[Records from a collection]

▽

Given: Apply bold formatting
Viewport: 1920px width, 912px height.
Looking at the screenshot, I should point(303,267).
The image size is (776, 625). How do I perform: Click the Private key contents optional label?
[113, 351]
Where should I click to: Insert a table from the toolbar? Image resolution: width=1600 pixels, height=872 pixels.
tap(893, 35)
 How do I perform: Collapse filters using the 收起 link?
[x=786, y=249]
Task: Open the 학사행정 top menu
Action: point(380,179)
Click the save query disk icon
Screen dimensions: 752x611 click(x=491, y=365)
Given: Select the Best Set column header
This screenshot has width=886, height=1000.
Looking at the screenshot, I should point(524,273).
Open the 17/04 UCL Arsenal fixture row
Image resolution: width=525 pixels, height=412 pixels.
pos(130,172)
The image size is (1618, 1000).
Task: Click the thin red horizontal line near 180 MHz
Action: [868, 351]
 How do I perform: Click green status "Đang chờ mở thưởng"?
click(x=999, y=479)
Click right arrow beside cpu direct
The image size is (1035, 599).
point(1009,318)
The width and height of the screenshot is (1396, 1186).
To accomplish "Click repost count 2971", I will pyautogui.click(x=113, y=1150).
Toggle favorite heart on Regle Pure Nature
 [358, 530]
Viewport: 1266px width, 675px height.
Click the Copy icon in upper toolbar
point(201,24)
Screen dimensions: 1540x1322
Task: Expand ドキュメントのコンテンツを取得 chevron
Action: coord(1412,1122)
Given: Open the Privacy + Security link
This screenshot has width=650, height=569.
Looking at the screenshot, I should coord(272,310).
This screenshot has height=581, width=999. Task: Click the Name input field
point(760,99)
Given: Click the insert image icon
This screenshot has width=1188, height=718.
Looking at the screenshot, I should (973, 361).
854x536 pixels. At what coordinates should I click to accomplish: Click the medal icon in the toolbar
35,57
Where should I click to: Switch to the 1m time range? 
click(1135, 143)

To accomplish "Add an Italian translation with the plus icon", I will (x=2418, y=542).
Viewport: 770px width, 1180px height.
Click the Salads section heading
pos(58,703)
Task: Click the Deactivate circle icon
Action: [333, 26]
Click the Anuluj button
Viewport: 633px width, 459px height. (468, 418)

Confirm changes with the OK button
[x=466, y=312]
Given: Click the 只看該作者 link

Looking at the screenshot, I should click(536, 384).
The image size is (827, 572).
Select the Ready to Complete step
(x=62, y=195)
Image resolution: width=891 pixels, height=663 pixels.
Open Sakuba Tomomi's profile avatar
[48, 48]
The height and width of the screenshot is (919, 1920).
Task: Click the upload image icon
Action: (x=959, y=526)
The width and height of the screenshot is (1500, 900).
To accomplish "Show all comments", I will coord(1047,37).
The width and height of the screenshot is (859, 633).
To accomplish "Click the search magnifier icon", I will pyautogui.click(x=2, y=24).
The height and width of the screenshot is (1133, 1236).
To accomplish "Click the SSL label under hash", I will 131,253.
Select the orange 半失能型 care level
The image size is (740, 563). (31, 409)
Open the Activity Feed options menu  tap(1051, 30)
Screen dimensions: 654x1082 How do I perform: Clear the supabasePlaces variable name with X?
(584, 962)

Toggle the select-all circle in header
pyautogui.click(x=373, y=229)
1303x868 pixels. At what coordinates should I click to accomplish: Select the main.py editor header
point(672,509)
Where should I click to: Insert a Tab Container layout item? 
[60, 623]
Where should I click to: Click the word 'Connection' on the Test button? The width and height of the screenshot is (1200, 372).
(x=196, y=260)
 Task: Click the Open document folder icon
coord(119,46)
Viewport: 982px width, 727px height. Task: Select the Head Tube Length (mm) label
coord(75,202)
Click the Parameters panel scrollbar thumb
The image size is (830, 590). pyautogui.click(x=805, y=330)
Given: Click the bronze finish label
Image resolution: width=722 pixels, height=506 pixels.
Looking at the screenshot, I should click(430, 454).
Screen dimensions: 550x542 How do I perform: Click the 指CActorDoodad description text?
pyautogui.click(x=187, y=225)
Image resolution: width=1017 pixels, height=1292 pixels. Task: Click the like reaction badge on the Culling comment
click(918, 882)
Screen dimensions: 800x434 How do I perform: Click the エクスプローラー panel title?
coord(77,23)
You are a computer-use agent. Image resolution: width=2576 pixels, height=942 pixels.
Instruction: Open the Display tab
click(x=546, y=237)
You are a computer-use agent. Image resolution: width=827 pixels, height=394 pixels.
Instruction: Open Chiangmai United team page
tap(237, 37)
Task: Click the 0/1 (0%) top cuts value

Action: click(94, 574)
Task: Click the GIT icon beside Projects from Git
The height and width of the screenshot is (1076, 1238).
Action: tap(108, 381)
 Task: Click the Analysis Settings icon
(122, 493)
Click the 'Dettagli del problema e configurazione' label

△

- About this task:
Among the records, find all lines that include the string "computer" and return them.

- Response below:
You are a computer-use agent. Image resolution: width=2576 pixels, height=942 pixels.
You are a computer-use agent. Image resolution: width=827 pixels, height=394 pixels.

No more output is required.